According to global travel management firm Carlson Wagonlit Travel (CWT), 69 per cent of business travellers in the region polled said their companies have policies against using corporate cards for personal purchases, with an enforcement ration of 87 per cent. However, this doesn’t seem to have deterred 38 per cent of them who admitted to doing so in violation of such policies.

The issue is cause for concern for companies that issue employees with company credit cards, says Christophe Renard, vice president of CWT Solutions Group, the consultancy arm of CWT.

“Travel managers need to address the misuse of company cards – and also work out why travellers don’t follow the rules,” said Renard.

That being said, the issue is less pronounced among business travellers in Asia-Pacific than those in America and Europe, where 46 per cent of business travellers admitted to using company cards for personal use. This is despite employers in Asia-Pacific being most likely to provide company cards to their employees (67 per cent).

However, travellers in Asia-Pacific were also the most likely to use their personal cards for business expenses, with 55 per cent of travellers in the region doing so compared to 48 per cent in the Americas and 44 per cent in Europe.

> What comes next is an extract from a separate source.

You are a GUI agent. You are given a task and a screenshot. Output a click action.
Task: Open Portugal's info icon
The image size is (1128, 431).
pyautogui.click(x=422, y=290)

The practice is most common in China, Singapore and India, the survey found.

This comes with its own issues for businesses, however. “The use of personal credit cards for business expenses means companies find it difficult to track spend – and that makes it a lot harder to enforce policies,” added Renard.

Instead, Renard suggests issuing employees with virtual credit cards as a way to improve transparency.

“If companies don’t want to issue credit cards to all employees – which is understandable – virtual credit cards are a useful compromise,” he said. “Travellers don’t have to use their personal cards for business expenses, and companies know exactly how their money is being spent.”